FINALLY – Big Tech must pay up for exploiting children.
On March 25, 2026, a California jury wrapped up more than a week of deliberation to come to the landmark verdict in K.G.M. v. Meta et al. Meta was ordered to pay $4.2 million in compensatory and punitive damages, and Google must pay $1.8 million.
K.G.M., now 20 years old, proved to a jury that Meta and YouTube created addictive products that failed to protect their youngest users. These companies implemented design features like infinite scrolling, algorithmic recommendations, and automatic video play to make the products more addictive. As a result, K.G.M.’s childhood was riddled with anxiety, body dysmorphia, and depression.
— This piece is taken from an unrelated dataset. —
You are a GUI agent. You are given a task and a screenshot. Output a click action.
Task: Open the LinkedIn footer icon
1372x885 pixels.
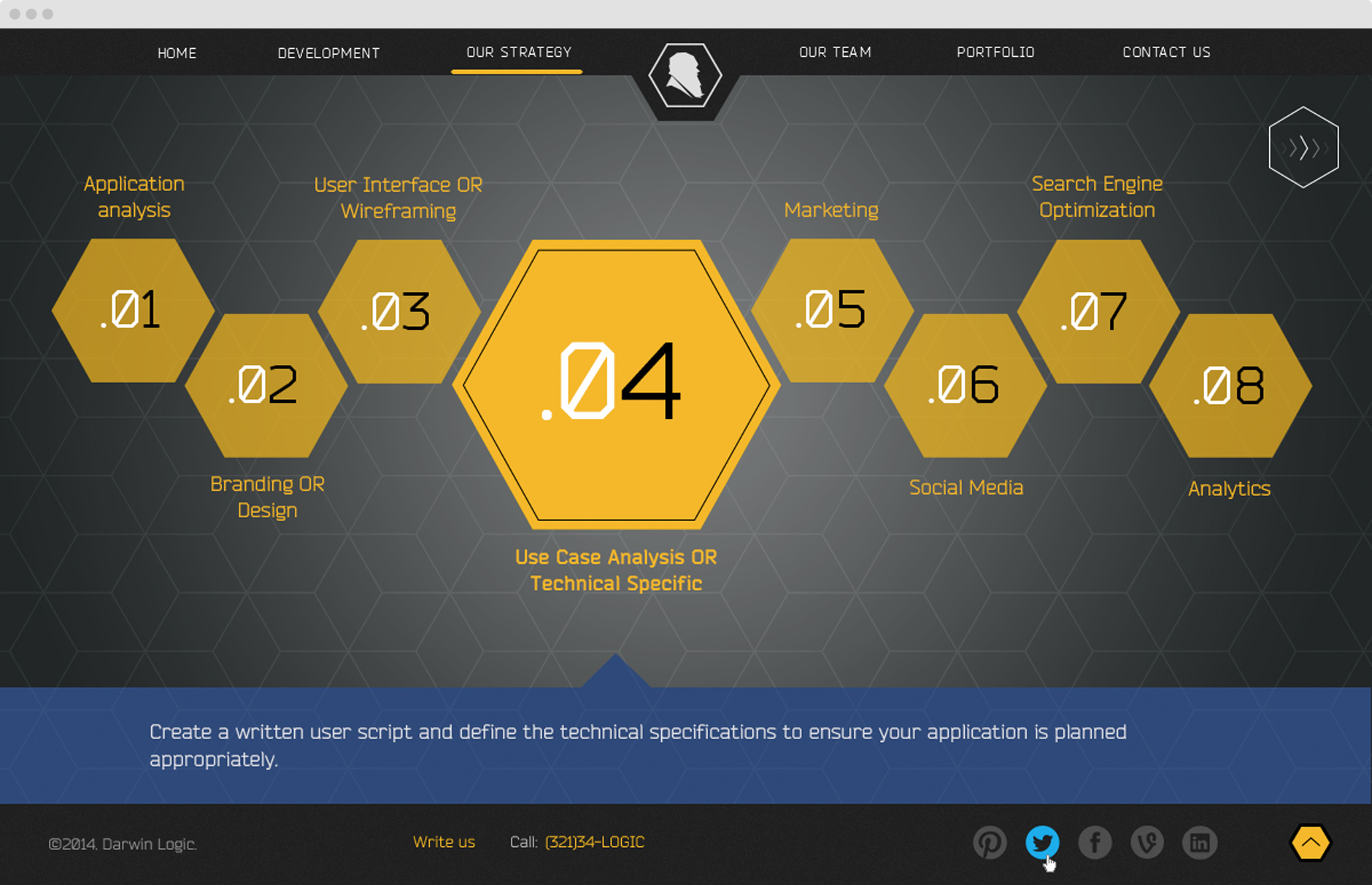pyautogui.click(x=1200, y=843)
We feel very proud of this outcome as we consider the trajectory of cases against online platforms. Back in 2017 we filed the country’s first case alleging product liability claims against an online platform, Herrick v. Grindr. Back then, the case was immediately thrown out – without oral argument. Our appeals were fruitless. The defenses used by Grindr are the same the defendants in the current social media addiction cases use – that they have blanket immunity under Section 230; it’s their free speech right to allow abusive users and content on their platforms; that they are a service and not a product; that it’s the fault of the victim. Those excuses worked back in 2017. But they didn’t when we started seeing our cases against online platforms succeed like in A.M. v. Omegle and Neville v. Snap.
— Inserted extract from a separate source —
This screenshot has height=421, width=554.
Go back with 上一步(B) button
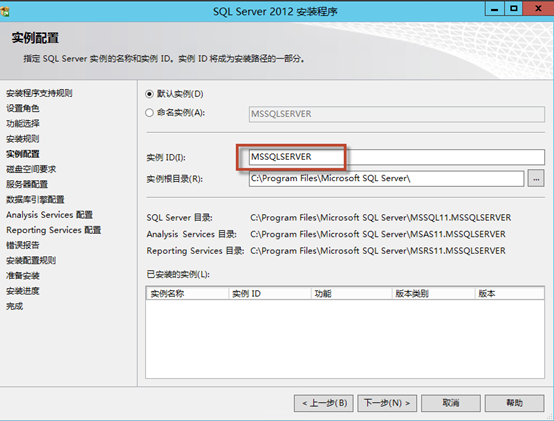point(324,403)
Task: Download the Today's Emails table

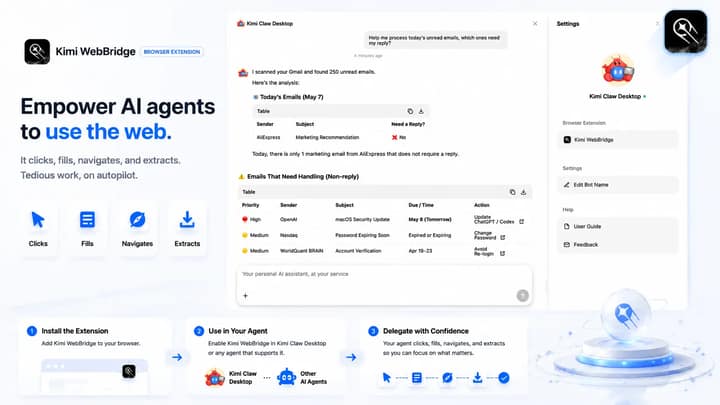Action: coord(421,111)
This win is the top of a pile built from losses. And it’s no fluke. As a society we have arrived at an inflection point where juries no longer blindly accept these companies have our best interests at heart. We’ve awoken to how greedy they are, minting money off the time and attention of the masses, deceiving us into buying things, surveilling us, inflating prices, scraping our content to train their large language models, flooding our lives with malicious AI.
Since we were founded in 2014, it’s been a core tenet of our firm that tech companies are no different from any other industry and should be held responsible for the injuries their products cause.
The K.G.M. trial was the first time a jury ruled on dangerously designed tech products but it will not be the last. Bravo to K.G.M. for taking on these tech giants, and to the legal team representing her, including Joseph van Zandt of Beasley Allen, co-counsel in our case against Duda Energy for selling suicide chemicals to vulnerable people.